— begin SUPPLIED RECORDS —
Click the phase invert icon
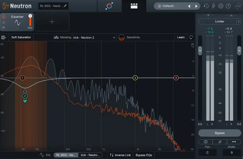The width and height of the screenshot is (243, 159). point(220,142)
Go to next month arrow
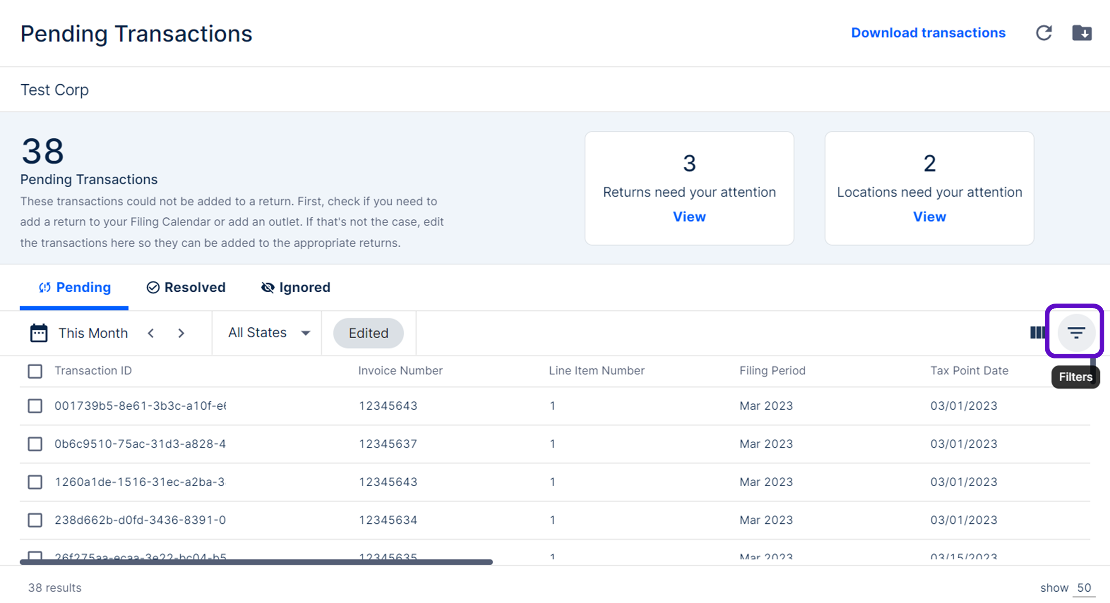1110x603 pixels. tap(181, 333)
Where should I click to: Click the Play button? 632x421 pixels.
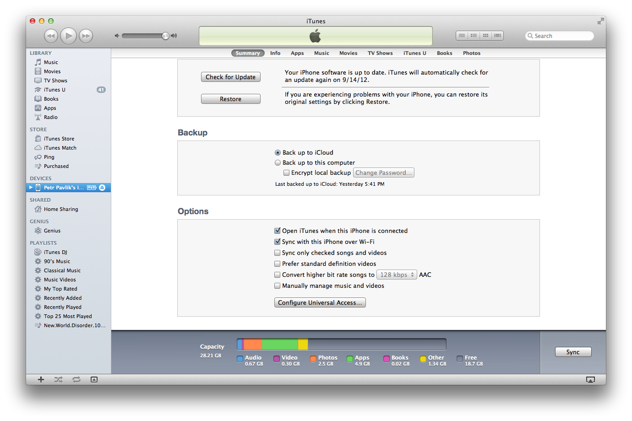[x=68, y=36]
— end SUPPLIED RECORDS —
YOUR GOAL: Transcribe the text of every item above word for word, omitting the pictures from your answer.

FINAL ANSWER:
Click the phase invert icon
The width and height of the screenshot is (243, 159). point(220,142)
Go to next month arrow
1110x603 pixels. tap(181, 333)
Where should I click to: Click the Play button? 632x421 pixels.
[x=68, y=36]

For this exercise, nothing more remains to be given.